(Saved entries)

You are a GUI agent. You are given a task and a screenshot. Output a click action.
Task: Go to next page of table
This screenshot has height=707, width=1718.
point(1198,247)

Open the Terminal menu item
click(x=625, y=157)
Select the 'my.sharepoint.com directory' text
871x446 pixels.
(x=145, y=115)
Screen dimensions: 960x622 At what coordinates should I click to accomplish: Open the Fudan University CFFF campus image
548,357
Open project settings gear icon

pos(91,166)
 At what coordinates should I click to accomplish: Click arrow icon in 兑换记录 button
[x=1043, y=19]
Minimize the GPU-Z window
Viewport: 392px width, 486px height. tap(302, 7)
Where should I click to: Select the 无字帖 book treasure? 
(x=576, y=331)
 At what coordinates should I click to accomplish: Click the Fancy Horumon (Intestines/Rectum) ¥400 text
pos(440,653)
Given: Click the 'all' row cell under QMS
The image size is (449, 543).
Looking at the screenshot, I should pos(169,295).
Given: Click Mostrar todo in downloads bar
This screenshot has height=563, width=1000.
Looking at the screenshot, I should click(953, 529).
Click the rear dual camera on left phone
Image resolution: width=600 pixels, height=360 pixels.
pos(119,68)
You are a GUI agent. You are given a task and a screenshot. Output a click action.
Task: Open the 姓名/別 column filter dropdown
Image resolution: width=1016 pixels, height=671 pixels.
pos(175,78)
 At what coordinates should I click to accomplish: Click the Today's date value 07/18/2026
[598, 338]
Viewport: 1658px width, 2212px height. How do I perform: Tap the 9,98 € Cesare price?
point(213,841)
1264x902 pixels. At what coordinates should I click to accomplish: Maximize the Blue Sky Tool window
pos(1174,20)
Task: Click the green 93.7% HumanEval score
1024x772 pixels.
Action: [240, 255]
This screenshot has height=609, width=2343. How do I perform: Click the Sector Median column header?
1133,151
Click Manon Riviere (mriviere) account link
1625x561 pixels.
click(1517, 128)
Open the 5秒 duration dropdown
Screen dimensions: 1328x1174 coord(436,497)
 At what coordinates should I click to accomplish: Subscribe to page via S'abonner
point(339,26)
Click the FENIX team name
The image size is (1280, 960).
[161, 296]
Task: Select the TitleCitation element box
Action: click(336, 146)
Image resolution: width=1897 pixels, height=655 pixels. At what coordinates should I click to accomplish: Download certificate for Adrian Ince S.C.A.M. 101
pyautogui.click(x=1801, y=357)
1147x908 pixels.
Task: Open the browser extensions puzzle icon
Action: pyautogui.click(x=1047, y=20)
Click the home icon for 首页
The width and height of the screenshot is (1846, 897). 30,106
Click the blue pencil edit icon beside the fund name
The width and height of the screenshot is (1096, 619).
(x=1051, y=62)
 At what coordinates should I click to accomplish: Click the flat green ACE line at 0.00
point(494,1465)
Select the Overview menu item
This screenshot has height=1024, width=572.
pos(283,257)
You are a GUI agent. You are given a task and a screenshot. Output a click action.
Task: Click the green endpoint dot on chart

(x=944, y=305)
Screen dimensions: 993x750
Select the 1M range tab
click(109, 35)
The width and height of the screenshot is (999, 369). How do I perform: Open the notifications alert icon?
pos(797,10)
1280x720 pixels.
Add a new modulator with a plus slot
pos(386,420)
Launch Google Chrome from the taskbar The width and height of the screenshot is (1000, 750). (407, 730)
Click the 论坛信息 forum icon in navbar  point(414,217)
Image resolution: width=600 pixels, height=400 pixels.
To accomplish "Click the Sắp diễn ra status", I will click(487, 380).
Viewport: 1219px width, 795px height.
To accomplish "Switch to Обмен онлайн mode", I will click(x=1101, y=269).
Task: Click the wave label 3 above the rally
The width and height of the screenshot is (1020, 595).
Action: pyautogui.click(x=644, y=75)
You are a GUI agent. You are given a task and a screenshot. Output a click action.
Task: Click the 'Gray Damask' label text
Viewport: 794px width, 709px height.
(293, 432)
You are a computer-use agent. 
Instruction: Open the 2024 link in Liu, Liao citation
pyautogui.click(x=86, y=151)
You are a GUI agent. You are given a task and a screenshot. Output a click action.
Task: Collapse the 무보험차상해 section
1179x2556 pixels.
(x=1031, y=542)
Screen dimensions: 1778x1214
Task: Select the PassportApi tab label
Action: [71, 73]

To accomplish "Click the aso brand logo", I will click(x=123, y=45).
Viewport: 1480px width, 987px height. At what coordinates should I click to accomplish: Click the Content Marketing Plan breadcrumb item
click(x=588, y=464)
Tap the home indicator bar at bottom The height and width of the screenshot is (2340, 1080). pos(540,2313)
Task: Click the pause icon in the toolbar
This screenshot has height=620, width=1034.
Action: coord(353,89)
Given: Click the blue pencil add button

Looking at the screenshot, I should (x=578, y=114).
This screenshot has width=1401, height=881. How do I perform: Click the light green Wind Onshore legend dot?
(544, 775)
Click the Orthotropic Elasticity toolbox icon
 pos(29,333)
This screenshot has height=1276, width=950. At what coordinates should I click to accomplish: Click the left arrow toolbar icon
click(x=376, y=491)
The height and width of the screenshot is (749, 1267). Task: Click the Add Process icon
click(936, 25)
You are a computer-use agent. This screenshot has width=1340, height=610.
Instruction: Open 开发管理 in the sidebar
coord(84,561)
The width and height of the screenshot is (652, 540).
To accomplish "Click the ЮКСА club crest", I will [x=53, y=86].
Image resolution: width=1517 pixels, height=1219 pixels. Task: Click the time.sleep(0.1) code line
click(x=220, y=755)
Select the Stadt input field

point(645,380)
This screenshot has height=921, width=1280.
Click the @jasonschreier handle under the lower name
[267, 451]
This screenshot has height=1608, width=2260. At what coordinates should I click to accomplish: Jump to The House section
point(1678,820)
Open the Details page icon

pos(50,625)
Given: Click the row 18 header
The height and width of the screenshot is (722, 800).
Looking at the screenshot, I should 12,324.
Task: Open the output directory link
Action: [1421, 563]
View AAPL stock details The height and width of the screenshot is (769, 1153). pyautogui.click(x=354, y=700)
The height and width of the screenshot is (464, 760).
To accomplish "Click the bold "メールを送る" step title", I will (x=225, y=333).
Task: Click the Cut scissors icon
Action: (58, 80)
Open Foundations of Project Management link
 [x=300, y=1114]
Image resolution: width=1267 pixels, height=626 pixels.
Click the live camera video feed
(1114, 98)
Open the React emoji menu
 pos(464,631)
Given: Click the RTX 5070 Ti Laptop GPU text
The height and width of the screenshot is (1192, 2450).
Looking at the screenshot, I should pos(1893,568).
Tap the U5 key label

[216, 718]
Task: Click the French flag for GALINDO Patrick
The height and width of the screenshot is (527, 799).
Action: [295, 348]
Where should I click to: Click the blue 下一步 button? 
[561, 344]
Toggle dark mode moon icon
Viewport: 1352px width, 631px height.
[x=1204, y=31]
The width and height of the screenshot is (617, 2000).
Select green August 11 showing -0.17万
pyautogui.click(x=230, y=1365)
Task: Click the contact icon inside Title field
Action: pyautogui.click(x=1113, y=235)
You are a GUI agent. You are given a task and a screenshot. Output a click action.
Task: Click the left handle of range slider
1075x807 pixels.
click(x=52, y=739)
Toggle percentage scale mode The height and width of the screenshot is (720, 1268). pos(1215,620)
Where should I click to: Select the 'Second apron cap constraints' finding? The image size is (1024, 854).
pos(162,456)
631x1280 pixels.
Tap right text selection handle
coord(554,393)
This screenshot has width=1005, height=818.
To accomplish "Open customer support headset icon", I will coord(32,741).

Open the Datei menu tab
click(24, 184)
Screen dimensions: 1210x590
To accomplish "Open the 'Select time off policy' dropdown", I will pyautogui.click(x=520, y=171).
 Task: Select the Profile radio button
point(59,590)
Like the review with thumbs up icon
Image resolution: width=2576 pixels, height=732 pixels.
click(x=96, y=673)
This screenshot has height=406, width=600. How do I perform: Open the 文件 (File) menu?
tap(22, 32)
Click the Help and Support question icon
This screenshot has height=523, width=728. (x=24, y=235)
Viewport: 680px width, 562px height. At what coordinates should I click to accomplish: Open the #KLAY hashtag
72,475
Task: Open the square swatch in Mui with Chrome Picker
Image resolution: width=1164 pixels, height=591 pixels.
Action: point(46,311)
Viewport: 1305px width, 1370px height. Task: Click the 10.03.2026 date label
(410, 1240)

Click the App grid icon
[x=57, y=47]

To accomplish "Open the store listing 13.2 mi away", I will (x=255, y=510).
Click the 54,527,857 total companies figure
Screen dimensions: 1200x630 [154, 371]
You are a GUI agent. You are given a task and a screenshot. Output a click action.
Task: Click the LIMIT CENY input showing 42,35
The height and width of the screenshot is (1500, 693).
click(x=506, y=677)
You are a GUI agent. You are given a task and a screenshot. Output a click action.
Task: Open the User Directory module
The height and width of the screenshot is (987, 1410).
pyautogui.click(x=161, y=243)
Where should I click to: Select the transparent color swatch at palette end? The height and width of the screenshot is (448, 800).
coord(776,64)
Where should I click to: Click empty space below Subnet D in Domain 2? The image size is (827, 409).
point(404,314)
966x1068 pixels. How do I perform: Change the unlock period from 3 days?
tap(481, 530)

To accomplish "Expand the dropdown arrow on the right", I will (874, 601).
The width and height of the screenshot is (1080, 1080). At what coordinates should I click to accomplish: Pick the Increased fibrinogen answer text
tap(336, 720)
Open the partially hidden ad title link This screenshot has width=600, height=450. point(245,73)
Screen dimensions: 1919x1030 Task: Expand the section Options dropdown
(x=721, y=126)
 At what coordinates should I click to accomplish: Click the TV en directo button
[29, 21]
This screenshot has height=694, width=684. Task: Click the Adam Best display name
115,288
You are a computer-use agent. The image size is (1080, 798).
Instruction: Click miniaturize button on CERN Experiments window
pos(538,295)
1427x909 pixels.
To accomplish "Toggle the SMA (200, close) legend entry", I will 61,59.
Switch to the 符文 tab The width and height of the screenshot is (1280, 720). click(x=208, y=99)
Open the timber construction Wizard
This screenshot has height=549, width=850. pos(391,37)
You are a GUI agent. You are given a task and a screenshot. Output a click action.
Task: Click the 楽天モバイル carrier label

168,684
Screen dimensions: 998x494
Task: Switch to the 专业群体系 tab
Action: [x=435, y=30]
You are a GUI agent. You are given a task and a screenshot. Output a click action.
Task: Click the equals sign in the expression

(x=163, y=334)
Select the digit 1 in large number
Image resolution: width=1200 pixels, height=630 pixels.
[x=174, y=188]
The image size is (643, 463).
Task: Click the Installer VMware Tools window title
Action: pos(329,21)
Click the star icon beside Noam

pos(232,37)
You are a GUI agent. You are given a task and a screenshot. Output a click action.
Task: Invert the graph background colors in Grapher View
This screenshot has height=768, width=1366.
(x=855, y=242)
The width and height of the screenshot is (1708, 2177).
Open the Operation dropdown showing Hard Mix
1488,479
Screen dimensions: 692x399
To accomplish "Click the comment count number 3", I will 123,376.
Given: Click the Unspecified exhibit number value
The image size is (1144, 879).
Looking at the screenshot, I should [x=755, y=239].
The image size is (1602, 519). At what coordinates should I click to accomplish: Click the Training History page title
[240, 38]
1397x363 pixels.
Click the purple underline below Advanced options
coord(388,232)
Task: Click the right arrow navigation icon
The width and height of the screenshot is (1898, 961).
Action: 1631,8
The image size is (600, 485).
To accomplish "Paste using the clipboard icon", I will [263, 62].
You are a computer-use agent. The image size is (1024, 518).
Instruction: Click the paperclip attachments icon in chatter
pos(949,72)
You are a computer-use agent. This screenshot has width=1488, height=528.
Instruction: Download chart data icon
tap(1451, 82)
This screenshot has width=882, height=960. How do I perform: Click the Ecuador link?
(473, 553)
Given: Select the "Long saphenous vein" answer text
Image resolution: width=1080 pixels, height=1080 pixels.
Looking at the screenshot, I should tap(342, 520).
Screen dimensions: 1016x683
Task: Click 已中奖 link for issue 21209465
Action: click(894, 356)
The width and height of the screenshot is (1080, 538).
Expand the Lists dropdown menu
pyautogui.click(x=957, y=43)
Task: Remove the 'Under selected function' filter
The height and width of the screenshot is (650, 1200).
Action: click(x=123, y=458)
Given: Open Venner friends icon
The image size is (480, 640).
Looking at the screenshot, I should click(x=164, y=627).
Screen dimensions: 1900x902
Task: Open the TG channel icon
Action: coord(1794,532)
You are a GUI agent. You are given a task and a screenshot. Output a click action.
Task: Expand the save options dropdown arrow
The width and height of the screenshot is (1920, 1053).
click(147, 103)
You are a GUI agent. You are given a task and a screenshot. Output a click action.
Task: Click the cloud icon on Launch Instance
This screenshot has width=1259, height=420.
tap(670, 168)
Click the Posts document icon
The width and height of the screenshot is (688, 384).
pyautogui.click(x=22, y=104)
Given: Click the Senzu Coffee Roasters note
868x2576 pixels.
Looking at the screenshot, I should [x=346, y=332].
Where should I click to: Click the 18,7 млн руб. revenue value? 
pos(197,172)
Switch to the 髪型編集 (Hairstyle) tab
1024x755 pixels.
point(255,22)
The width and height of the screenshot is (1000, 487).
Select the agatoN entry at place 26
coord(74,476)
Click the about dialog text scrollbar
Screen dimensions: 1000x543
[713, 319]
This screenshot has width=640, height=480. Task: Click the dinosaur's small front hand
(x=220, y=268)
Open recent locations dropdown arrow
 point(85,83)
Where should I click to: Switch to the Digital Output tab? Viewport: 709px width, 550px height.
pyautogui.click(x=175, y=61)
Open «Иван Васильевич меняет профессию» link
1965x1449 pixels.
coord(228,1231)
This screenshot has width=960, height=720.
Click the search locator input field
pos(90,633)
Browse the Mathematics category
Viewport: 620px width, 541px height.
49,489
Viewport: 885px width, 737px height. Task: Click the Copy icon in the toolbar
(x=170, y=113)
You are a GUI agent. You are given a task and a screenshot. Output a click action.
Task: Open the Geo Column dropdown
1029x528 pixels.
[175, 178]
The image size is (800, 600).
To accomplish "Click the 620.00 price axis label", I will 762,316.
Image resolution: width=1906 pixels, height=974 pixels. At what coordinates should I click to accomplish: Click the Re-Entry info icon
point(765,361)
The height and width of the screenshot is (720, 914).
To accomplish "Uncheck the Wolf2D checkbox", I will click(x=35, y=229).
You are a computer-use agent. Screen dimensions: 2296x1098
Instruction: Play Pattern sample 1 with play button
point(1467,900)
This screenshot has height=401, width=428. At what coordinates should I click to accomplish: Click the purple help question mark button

What the task asks => What lines above contain the word "Launch"? Please copy each one.

Completed task =>
Launch Google Chrome from the taskbar The width and height of the screenshot is (1000, 750). (407, 730)
Task: Click the cloud icon on Launch Instance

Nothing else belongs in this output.